From Baptist Health South Florida
4 min. read
With common concerns about health, safety and finances colliding with 24/7 news headlines that highlight the latest political or societal upheaval, it’s no surprise that anxiety in America is nearing a record high.
Almost 40 percent of adults who responded to a national poll in March reported feeling more anxious than they did a year ago, putting the country’s average ‘anxiety score’ at 51, based on a 100-point scale, according to the American Psychiatry Association research. That’s up five points from 2017.
Along with the rising number of Americans experiencing anxiety comes another bothersome statistic. Only 40 percent of the 43.8 million U.S. adults experiencing mental illness in a given year are receiving medical help for their condition.
Stigma often prevents the one in five Americans affected by mental health conditions from seeking help, says the National Alliance on Mental Illness (NAMI). People experiencing a mental health condition are often bullied, rejected or discriminated against. Doctors, researchers and behavioral health specialists have long been advocating the need to eliminate the stigma, and get people to understand the importance of treating a mental health disorder like any other medical condition.
“Behavioral health issues like anxiety, depression and post-traumatic stress really affect the way a brain functions,” Dr. Rohaidy said. “There’s a real science behind the neurological component to mental illness. The body’s hormones and neurotransmitters in the brain fluctuate when responding to a stressor or perceived threat, creating imbalances that can interfere with a person’s ability to function normally in everyday life.”
Just like a diagnosis of hyper- or hypothyroidism is a clear aberration of a thyroid imbalance, a diagnosis of anxiety or depression is based on neurological science and the huge body of research and academia addressing mental health, Dr. Rohaidy adds.
“People with diabetes, asthma or high blood pressure who need to take medication regularly, or follow certain diets to stay healthy, aren’t shamed or judged because of their illness,” she said. “Getting help for depression, anxiety or other mental health issue deserves the same understanding.”
Public education and technology advancements are helping to bring the topics of mental health out in the open. The Internet enabling online forums and TV shows featuring characters addressing mental health issues are among positive changes Dr. Rohaidy sees.
“Topics that were never discussed before are now becoming part of everyday conversation,” she said.

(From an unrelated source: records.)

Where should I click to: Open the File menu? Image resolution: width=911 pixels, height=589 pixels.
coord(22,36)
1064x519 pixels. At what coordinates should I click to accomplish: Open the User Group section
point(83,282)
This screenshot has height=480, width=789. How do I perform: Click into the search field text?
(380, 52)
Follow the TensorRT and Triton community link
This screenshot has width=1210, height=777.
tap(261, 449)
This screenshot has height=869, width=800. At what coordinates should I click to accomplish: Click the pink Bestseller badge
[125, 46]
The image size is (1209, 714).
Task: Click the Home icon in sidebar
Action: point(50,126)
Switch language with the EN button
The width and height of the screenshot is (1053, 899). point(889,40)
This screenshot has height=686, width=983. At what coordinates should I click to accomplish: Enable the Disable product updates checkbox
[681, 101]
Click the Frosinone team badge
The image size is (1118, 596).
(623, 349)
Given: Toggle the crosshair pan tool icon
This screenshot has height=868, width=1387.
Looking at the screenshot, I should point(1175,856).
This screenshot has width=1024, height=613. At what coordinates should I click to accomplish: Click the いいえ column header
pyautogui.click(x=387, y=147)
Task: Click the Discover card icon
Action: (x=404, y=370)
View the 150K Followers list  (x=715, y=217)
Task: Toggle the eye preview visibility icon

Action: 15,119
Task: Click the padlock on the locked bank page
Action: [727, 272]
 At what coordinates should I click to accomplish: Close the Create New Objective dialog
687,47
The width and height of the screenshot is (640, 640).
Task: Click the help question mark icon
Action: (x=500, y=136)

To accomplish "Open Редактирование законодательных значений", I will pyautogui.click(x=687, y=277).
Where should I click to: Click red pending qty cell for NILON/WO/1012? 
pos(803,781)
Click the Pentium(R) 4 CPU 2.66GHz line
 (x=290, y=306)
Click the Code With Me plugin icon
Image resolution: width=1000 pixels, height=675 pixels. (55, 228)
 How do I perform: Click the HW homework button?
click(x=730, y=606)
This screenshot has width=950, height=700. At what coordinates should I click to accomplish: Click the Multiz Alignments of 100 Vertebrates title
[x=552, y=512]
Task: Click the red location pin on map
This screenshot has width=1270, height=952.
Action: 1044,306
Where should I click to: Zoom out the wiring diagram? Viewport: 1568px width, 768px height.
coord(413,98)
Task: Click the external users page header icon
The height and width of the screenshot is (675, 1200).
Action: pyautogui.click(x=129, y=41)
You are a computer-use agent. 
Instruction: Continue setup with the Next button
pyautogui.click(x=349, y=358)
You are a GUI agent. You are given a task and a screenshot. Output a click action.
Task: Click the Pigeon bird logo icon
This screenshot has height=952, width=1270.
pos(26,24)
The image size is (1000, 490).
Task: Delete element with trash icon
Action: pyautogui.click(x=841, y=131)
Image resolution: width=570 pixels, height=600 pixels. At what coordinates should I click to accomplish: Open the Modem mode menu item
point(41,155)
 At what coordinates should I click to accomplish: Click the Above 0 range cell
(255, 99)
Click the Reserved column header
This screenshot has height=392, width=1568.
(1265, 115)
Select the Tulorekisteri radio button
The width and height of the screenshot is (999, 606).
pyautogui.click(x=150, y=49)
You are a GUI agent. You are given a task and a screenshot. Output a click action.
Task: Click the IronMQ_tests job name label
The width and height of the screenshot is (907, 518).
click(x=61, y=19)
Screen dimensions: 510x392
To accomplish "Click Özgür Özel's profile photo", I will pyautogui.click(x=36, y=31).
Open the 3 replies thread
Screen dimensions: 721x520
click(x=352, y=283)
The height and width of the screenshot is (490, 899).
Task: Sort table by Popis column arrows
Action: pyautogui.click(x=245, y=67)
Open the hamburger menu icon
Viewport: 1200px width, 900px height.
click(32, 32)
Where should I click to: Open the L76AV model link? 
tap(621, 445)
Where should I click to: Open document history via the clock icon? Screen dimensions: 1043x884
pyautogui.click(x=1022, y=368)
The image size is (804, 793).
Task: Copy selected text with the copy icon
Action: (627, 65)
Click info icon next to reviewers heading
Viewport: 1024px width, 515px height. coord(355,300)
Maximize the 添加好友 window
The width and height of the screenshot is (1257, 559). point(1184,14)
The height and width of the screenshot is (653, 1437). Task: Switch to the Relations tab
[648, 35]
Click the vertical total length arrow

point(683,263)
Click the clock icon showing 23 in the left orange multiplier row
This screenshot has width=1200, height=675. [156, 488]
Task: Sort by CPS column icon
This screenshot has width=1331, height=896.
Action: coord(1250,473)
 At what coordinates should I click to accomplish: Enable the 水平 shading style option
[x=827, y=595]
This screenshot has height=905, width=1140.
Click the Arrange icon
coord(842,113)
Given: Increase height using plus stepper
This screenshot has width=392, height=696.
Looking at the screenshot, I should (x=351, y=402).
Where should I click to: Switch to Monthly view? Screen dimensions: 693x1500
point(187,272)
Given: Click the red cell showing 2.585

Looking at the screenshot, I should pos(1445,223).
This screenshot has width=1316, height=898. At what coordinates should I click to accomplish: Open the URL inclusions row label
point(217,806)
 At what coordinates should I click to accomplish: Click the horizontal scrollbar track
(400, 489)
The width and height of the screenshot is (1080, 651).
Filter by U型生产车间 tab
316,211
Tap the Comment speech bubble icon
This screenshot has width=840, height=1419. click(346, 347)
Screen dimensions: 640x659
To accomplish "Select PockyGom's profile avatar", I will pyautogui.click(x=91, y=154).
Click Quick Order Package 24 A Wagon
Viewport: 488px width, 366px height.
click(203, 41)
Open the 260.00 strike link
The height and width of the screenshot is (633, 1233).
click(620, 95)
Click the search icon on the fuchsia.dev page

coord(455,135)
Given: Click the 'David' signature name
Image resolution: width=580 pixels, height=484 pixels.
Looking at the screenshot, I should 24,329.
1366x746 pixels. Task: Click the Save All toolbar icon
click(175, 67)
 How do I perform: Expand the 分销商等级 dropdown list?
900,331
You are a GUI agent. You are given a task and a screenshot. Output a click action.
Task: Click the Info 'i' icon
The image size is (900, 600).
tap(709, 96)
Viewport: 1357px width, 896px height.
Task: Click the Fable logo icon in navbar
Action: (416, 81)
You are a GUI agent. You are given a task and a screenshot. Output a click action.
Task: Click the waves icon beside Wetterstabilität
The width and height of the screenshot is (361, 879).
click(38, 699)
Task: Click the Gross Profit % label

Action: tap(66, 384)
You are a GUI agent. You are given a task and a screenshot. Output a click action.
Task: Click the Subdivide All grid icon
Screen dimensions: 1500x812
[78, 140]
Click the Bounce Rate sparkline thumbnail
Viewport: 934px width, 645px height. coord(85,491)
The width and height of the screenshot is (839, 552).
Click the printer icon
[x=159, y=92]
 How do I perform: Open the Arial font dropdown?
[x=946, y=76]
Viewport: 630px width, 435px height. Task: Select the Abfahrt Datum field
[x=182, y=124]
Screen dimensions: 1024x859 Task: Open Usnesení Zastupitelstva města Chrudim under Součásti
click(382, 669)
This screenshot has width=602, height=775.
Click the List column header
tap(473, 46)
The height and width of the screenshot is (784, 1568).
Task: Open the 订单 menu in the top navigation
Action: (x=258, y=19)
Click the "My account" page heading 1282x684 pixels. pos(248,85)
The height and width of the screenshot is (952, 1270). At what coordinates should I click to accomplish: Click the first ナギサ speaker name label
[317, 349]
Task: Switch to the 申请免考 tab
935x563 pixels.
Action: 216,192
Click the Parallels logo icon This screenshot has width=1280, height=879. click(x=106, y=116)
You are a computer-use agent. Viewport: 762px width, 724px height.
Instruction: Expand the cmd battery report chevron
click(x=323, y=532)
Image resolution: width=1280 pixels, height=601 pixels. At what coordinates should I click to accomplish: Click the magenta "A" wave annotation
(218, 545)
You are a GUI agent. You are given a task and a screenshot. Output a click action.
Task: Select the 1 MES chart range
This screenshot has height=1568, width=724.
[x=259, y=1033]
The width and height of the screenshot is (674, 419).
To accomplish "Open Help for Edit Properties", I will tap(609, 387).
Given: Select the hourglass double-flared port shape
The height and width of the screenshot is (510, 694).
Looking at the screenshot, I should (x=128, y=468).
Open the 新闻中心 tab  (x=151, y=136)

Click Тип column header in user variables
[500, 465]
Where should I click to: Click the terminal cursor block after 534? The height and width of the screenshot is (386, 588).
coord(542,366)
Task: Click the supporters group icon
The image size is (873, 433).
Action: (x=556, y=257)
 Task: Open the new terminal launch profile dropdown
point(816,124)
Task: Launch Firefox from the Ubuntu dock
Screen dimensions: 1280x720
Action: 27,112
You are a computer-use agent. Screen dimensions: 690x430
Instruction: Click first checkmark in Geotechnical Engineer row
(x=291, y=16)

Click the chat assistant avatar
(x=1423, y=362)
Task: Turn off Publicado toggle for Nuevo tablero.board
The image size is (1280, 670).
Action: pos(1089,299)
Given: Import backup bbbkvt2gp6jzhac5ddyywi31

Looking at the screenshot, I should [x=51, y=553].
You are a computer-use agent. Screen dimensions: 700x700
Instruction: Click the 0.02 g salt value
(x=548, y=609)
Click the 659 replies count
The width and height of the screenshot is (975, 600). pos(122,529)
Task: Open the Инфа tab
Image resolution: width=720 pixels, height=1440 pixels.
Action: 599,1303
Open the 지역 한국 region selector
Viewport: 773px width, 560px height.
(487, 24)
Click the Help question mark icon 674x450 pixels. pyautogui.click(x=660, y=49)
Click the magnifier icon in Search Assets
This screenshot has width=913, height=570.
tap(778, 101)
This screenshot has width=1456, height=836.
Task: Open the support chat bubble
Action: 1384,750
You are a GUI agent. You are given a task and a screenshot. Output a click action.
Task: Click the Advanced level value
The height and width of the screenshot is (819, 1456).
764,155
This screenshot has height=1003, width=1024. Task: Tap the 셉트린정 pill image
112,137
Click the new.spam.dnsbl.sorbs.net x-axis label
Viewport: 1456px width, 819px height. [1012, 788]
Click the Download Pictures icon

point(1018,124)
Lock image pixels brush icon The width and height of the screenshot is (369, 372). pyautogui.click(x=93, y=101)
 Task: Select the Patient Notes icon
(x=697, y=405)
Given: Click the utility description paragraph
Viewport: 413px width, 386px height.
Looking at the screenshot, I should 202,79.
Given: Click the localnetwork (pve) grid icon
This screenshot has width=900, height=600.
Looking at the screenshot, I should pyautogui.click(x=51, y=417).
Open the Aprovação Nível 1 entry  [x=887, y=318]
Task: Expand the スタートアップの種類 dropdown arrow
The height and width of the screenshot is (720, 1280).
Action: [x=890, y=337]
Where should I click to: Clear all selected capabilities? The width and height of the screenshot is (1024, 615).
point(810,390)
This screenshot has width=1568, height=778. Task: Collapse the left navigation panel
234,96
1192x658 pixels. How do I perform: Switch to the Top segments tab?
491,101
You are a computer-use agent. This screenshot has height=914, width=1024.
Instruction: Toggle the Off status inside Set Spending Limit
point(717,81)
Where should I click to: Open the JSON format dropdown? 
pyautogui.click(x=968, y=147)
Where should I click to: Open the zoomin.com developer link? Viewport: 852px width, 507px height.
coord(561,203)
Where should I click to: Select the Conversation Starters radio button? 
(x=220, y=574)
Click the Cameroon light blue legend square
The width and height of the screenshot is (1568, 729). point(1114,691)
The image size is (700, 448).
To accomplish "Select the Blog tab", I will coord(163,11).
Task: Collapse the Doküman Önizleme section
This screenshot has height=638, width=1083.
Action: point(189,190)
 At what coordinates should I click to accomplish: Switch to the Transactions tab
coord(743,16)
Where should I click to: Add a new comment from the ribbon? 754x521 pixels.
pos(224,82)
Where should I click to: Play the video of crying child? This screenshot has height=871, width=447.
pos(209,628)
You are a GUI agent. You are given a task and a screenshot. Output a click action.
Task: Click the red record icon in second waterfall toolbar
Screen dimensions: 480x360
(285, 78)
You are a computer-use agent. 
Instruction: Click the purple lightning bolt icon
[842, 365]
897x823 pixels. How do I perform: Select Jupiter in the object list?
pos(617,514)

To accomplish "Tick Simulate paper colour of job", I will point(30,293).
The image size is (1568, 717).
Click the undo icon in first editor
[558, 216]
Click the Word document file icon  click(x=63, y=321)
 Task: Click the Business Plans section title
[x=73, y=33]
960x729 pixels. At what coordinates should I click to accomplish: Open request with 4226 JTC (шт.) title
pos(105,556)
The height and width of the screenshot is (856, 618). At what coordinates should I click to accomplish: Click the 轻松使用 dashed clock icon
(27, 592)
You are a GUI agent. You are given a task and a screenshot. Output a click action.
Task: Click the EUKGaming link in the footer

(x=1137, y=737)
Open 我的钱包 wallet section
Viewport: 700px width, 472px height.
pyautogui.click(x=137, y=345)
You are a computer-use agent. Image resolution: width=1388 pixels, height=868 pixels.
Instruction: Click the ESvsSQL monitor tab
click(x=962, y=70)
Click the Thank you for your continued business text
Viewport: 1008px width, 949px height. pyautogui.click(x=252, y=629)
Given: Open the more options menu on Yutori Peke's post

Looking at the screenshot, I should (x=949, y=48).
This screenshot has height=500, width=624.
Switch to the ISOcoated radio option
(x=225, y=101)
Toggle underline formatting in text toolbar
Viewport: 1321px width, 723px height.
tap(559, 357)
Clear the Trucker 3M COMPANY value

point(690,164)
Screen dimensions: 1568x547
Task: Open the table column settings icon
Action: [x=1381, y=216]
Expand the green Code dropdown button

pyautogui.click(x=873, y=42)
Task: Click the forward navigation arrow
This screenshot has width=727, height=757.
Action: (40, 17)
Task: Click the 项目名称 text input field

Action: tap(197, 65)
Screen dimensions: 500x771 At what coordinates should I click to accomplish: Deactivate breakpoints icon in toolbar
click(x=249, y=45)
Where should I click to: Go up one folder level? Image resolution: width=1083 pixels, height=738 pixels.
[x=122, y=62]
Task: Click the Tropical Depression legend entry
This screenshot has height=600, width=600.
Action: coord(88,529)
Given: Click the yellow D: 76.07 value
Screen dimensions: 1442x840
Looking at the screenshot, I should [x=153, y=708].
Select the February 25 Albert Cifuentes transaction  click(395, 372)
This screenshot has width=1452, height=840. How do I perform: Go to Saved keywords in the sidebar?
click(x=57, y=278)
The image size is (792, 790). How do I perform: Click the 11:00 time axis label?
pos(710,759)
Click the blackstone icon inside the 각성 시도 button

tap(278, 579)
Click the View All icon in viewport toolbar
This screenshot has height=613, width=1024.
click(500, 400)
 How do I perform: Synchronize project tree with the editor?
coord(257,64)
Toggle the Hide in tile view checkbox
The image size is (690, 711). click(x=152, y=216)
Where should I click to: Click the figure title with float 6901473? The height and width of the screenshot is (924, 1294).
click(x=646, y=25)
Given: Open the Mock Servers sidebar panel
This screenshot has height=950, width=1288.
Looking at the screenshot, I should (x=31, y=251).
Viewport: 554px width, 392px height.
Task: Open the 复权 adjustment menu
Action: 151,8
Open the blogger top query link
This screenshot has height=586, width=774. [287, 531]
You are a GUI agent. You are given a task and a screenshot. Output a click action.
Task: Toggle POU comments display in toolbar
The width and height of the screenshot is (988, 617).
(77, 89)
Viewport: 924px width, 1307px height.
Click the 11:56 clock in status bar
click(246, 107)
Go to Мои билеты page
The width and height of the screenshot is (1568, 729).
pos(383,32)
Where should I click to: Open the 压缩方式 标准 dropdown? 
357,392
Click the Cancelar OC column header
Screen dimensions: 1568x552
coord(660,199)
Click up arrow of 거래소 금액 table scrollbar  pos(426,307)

While depression and anxiety are among the most commonly known mental health conditions, the mental health aspect to addiction is less known. Just over 50 percent of the 20.2 million adults in the U.S. who experience a substance use disorder in any given year have a co-occurring mental illness, according to the National Survey on Drug Use and Health.
“It’s human nature to try and find relief. The brain is wired to seek something to lessen uncomfortable feelings, and that pleasure can be anything from ice cream or pizza, to prescription drugs or alcohol,” says Dr. Rohaidy, who completed a fellowship program in addiction psychiatry. “The problem with alcohol, drugs and other sedatives is they actually work to calm the brain and make the person feel better – temporarily. But it doesn’t address the real underlying issue that’s leading the person to self-medicate. They need to find more positive coping skills.”
Breaking Down Barriers to Mental Health Treatment
Whether it’s substance abuse, depression, anxiety or any of the many other mental health conditions, taking that first step to seek treatment can often be one of the most difficult challenges.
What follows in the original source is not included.